Assignment:
In this exercise, restate the listing word for word.
━━━━━━━━
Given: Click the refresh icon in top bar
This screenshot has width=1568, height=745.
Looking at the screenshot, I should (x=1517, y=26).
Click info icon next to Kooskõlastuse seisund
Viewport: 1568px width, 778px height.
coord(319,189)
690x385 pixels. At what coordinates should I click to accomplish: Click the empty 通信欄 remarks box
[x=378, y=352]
━━━━━━━━
Result of the task:
Given: Click the refresh icon in top bar
This screenshot has width=1568, height=745.
Looking at the screenshot, I should (x=1517, y=26).
Click info icon next to Kooskõlastuse seisund
Viewport: 1568px width, 778px height.
coord(319,189)
690x385 pixels. At what coordinates should I click to accomplish: Click the empty 通信欄 remarks box
[x=378, y=352]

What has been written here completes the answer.